Aaaaaber, lautet jetzt der typische Einwand, über den ich mich schon deshalb nicht lustig machen werde, weil ich ihn noch vor kurzem selbst vertreten habe: Sind nicht die Handlungen der anderen europäischen Mächte vom Amtsantritt Hitlers an tatsächlich sozusagen bedeutungslos (wie das vorherrschende intentionalistische Paradigma suggeriert) bzw. nur als Fehler von Bedeutung, wie etwa die Appeasementpolitik, also als Fahrlässigkeit statt Vorsatz, weil Deutschland in jedem Falle einen Krieg entfesselt hätte, und zwar den in „Mein Kampf“ angekündigten großen Lebensraumkrieg gegen Russland?

Zumindest was Polen angeht, stimmt es nicht. Polen hätte sich mit Deutschland verständigen können, auch ohne den Beitritt zum Antikominternpakt; auch das stellt Schultze-Rhonhof klar, und ich kenne keinen Historiker, der es bestreiten würde.

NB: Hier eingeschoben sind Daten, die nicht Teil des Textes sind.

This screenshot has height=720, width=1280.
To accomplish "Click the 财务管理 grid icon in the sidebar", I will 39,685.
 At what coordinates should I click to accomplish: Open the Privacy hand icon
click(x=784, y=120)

Die Frage, ob die Folge einer solchen Verständigung ein großer Krieg (gegen Frankreich, Russland oder wen auch immer) gewesen wäre, kann man, wenn man ehrlich ist, nicht beantworten. Die Selbstverständlichkeit, mit der sie von der etablierten Forschung bejaht wird, dürfte jedenfalls weniger auf unabweisbarem Quellenzeugnis beruhen als vielmehr auf dem Deutungsangebot der großen Erzählung von Aufstieg und Fall des raffinierten Teufels Hitler, der 1923 schon wusste, was er 1943 tun würde. Die bloße Existenz einer solch „runden“ Erzählung wirkt wie ein gemachtes Bett, in das man sich nur hineinlegen muss.

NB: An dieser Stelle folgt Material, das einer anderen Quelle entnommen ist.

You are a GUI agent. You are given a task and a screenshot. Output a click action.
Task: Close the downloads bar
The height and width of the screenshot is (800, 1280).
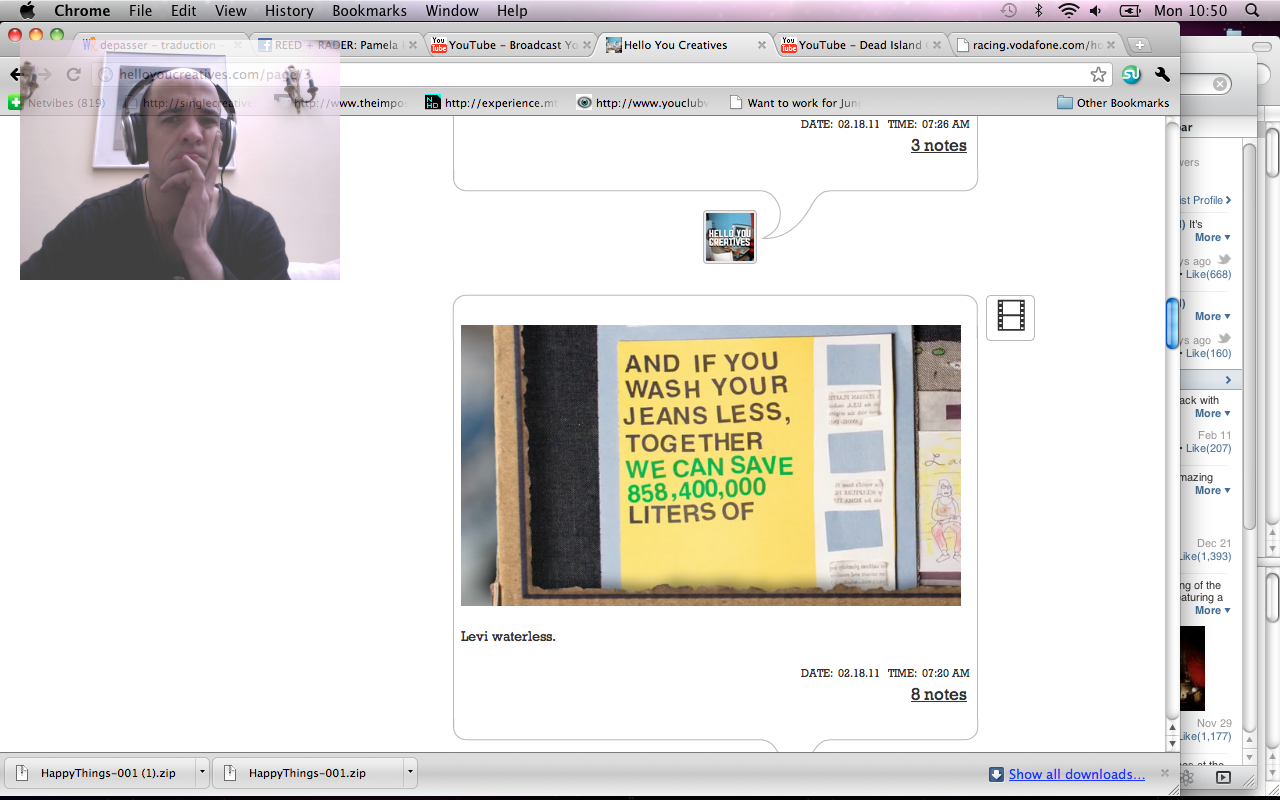(1164, 773)
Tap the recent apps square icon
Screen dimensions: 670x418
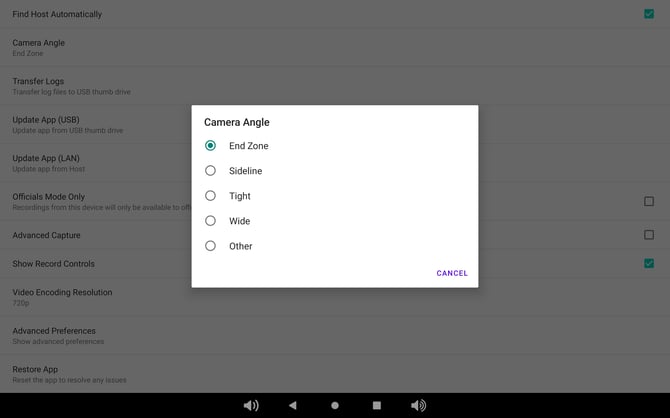377,405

Ob diese Erzählung allerdings wirklich einem guten Stadtplan entspricht oder einem Wegweiser nach „Fadenlauf“, lasse ich dahingestellt. Auch Schultze-Rhonhof beantwortet diese Frage letztlich nicht. Er erschüttert die Plausibilität der vorherrschenden Geschichtsdeutung in einigen Details, indem er die situativen und taktischen Momente der deutschen Außenpolitik in den Blickpunkt rückt, bietet aber letztlich keine eigene überzeugende Deutung an. Die Stärke des Buches, dem Leser die seltsame Welt der Zwischenkriegszeit plastisch vor Augen zu führen, wird erkauft mit einer gewissen Kurzsichtigkeit der Deutung. Das Bedürfnis des Autors, ein wahrscheinlich allzu einseitiges Geschichtsbild zu korrigieren, bringt ein Geschichtsbild hervor, das seinerseits blinde Flecken aufweist.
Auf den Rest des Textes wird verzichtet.